● **Exercise objective**
Copy word for word the passage of the I/O completion port thread that begins at "Microsoft's documentation for" and ends after "a different order.".
***** Page excerpt
Search code examples
iocp

Why are I/O Completion Port Packets Queued in FIFO order if they may be dequeued in a different order?


Microsoft's documentation for I/O Completion Ports states:

Please note that while the [completion] packets are queued in FIFO order they may be dequeued in a different order.

It is my understanding that a thread obtains a completion packet from a completion port by calling GetQueuedCompletionStatus. Why does the system queue packets to a completion port in a FIFO order if it does not guarantee packets will be retrieved in a FIFO order?


Solution

  • The statement that you quoted is intended to make you aware that you need to do your own sequencing if sequencing is required between I/O completions on a single socket. You might need this if you issue multiple WSARecv calls on a single socket. When they complete the completions will go into the IOCP queue in FIFO order and this will be the order that the WSARecv calls were issued.

    If you keep reading that document you will see this piece:

    Threads that block their execution on an I/O completion port are released in last-in-first-out (LIFO) order, and the next completion packet is pulled from the I/O completion port's FIFO queue for that thread. This means that, when a completion packet is released to a thread, the system releases the last (most recent) thread associated with that port, passing it the completion information for the oldest I/O completion.

    Which shows that the completions are removed from the IOCP in FIFO order. The reason for the first note is that if you have multiple threads waiting on an IOCP then thread scheduling issues may mean that your code processes the completions in a different order to the order that they were retrieved from the IOCP.

    Imagine you have 2 threads servicing an IOCP and a single TCP socket with 3 WSARecvs pending. Enough data comes in from the network to complete all three pending WSARecvs and so you end up with three completions in the IOCP; we'll call them A, B & C. These are in the order that the WSARecv calls were issued and so the data in the buffers A, B & C should be processed in order to maintain the sanity of the TCP stream.

    The first of your IOCP threads will be given completion A. The second thread will be given completion B. Depending on your hardware (number of cores, etc) and the OS scheduler either thread 1 or thread 2 may get to run next or both may run at the same time. This may cause you problems in the above situation.

    I personally get around this by adding a sequence number to every buffer when writing servers that can issue multiple WSARecvs on a single socket. The sequence number is incremented, inserted in the buffer and the WSARecv issued inside of the same lock so that the whole operation is atomic. When the completions occur I ensure either that only one thread processes buffers for a given socket (see here) or I use a 'sequenced buffer collection' which can ensure that the buffers are processed in the correct sequence (see here).

    Note also that to ensure correctness you need to lock around issuing WSARecv (and WSASend) calls on a given socket anyway (see here)
**********
***** Dataset
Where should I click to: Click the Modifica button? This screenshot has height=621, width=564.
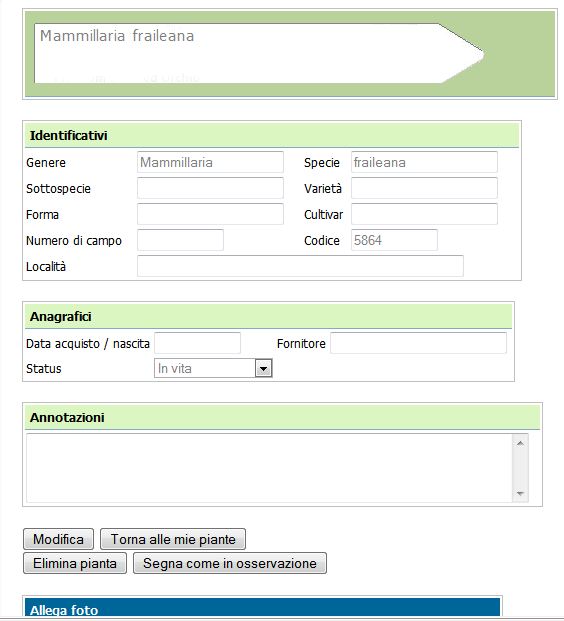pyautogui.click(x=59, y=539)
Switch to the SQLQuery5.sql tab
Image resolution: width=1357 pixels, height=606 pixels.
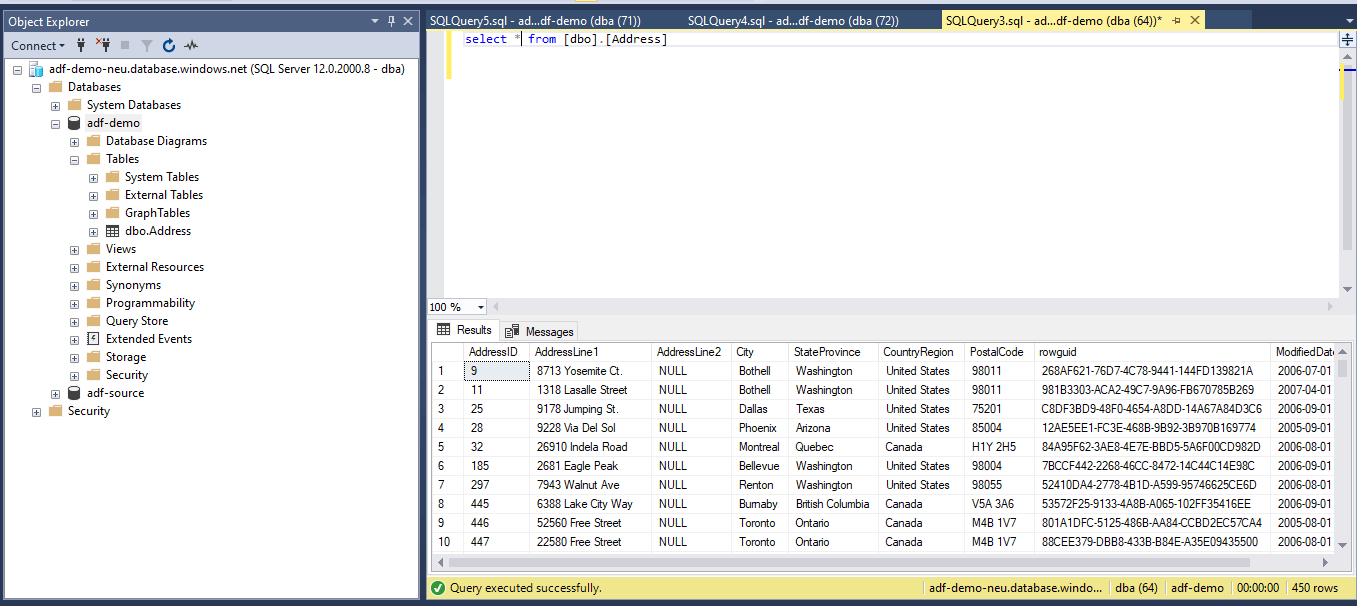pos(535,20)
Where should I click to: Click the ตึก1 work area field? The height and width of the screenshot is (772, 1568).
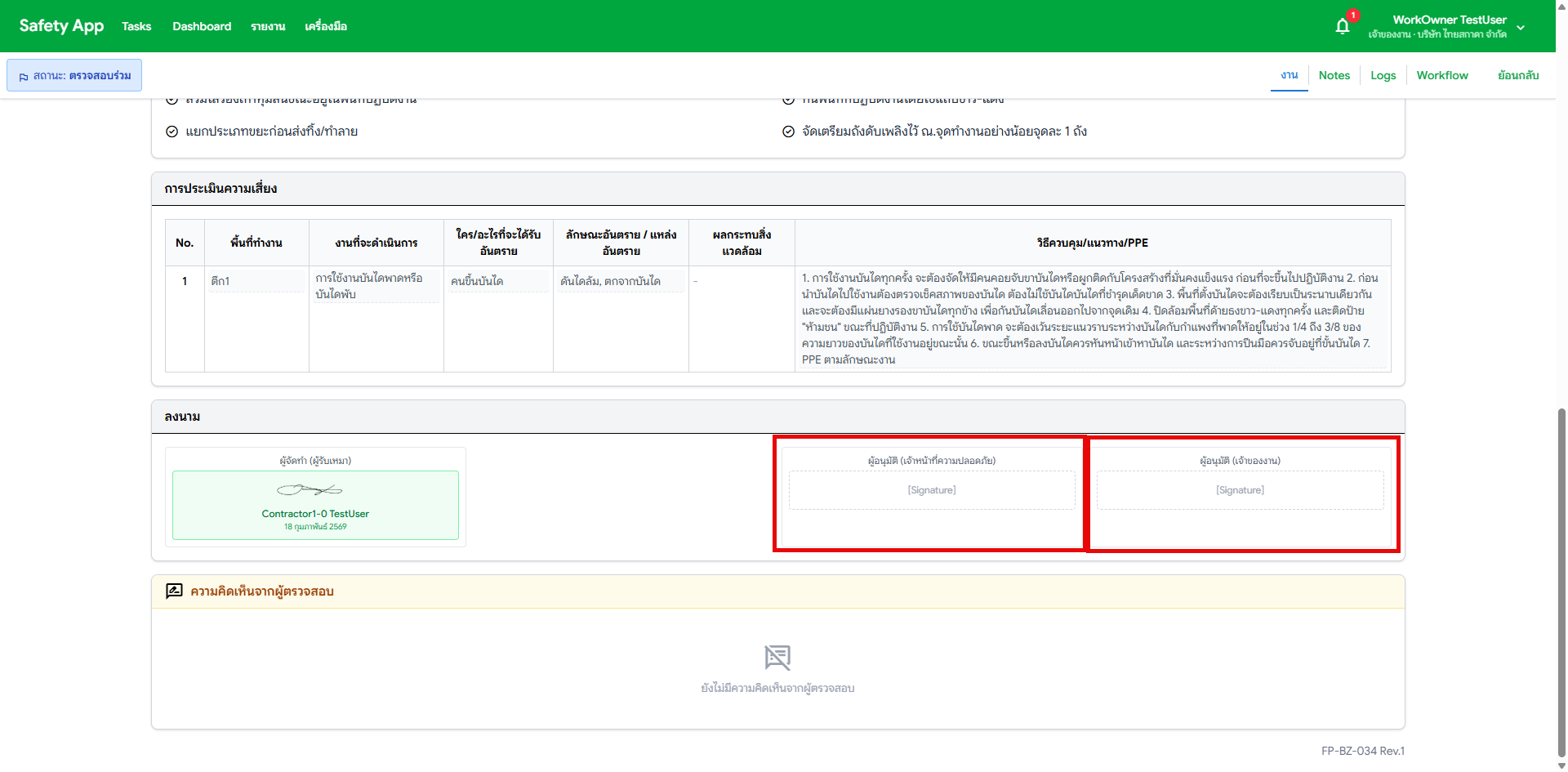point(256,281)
**********
***** Dataset
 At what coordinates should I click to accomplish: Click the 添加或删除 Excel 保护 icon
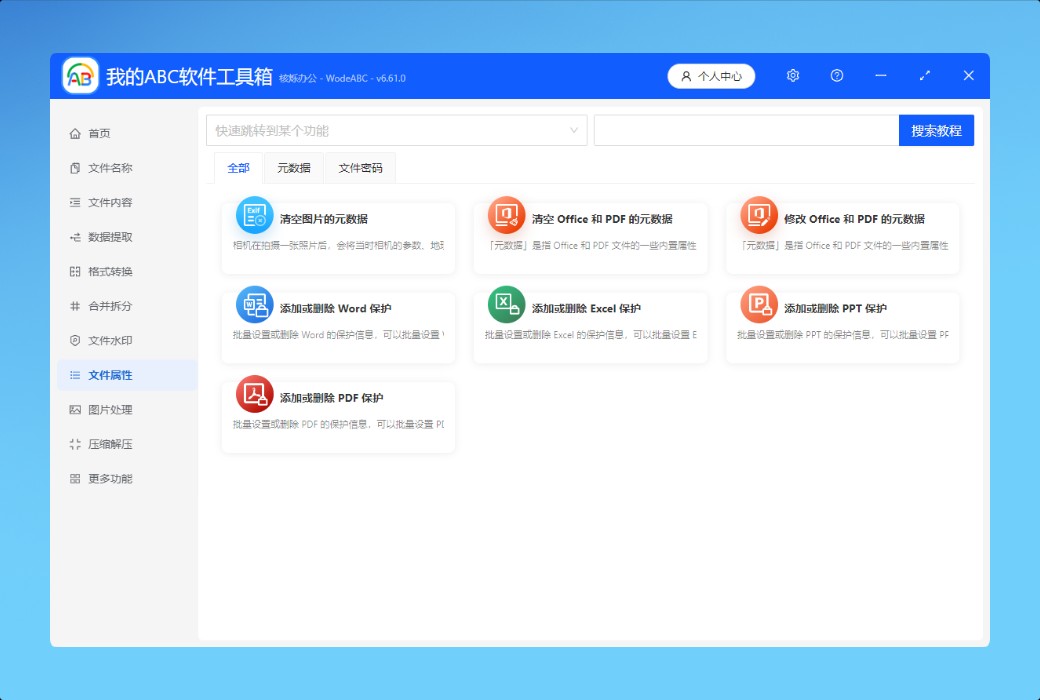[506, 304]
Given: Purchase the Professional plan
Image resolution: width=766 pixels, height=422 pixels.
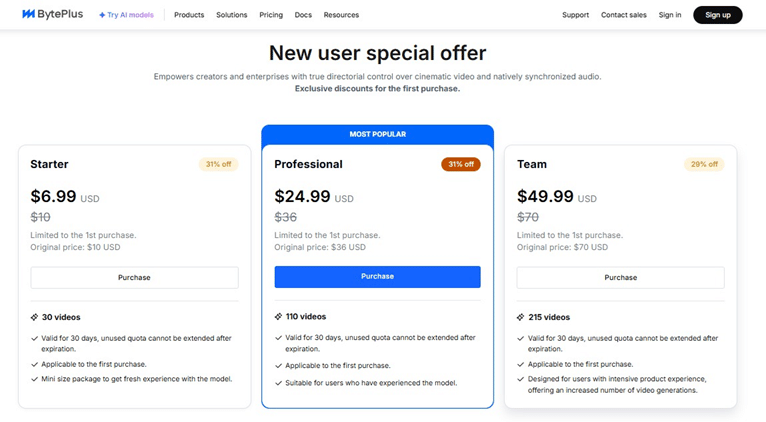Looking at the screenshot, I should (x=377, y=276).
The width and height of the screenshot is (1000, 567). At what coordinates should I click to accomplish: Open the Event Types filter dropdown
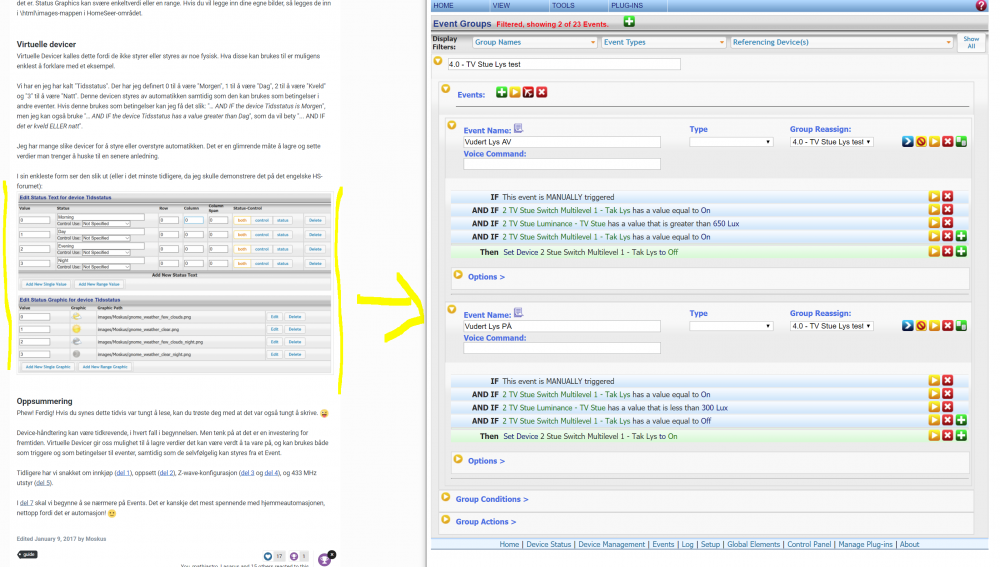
**********
● **Full answer**
Microsoft's documentation for I/O Completion Ports states:

Please note that while the [completion] packets are queued in FIFO order they may be dequeued in a different order.